Pero si fui testigo de los crímenes y atropellos que sufrió el país bajo la
brutal tiranía, también lo fui de un pueblo lanzado a las calles reclamando
libertad. La vida me permitió conocer de primera mano la liquidación de la
tiranía, después de treinta y un años de opresión brutal; la lucha de un pueblo
en las calles por escoger sin cortapisas su primer gobierno en libertad; el
egoísmo de una oligarquía y la incomprensión tozuda de una jerarquía
eclesiástica que pusieron en jaque al primer gobierno de la democracia; el
combate aguerrido por la soberanía de una Patria intervenida; los desgarres y
sufrimientos por la consolidación de la democracia, la consecución plena de la
libertad y, finalmente, el crecimiento económico de los últimos cincuenta años.

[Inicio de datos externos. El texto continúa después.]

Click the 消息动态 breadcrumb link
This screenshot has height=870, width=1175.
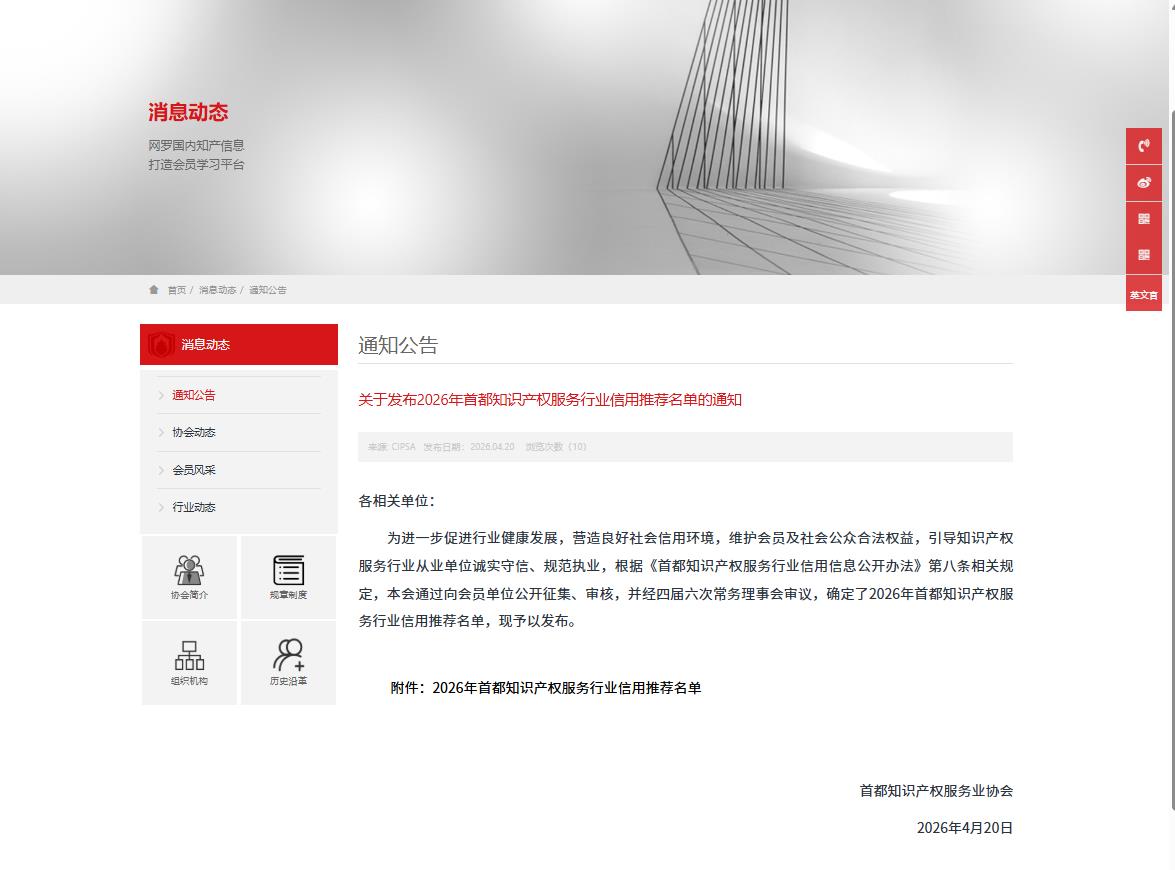[x=217, y=290]
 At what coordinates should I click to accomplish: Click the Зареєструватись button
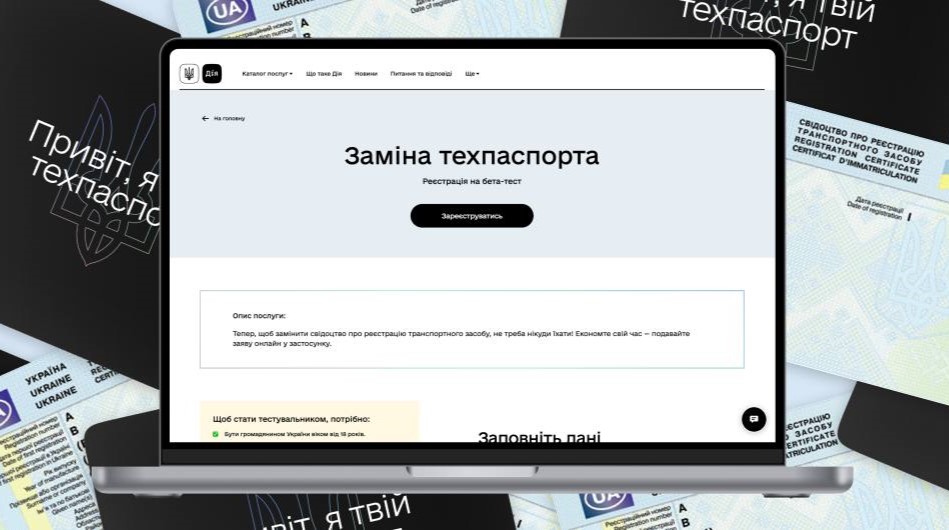pyautogui.click(x=472, y=216)
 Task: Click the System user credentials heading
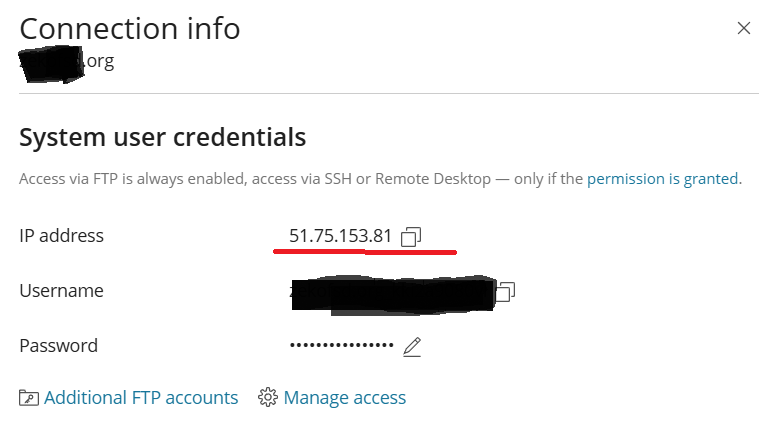coord(162,138)
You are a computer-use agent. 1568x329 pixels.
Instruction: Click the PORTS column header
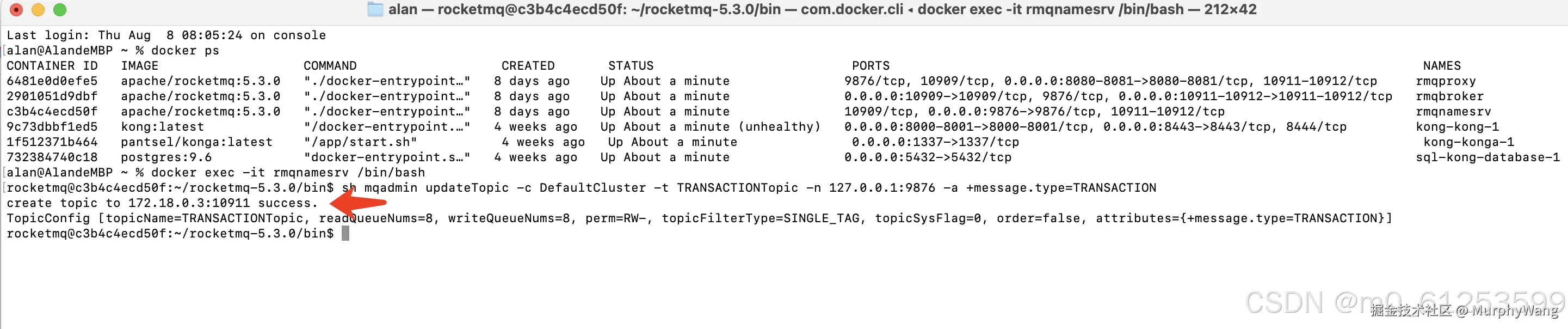[870, 66]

Hoy, la capital de la República es una gran urbe, con una población que alcanza
los cuatro millones en lo que ha pasado a denominarse el Gran Santo Domingo,
con metro para desplazarse, tapones infernales, y una vida agitada que
concentra sus actividades comerciales y lúdicas en el polígono del noroeste. El
país ya es catalogado como un país de renta media alta, y su sociedad ha
cambiado, con nuevos hábitos y costumbres, imbricada en la globalización, con
las virtudes y los vicios que depara el mundo digital. Hemos progresado, y
aunque sintamos nostalgia por el pasado, los adelantos de hoy nos hacen más
fácil y placentera la vida.
Estas reflexiones de un caminante de larga trayectoria, a propósito de cumplir
mañana, 14 de junio un nuevo año. ¿Cuántos? Solo sé que nací el año que los
nazis ocuparon París. Mientras tanto, lo celebraré con un buen trago de ron
añejo en las manos y recitando el bello poema de Mario Benedetti, cuyos
primeros versos dicen: “Aquí no hay viejos/solo, nos llegó la tarde”.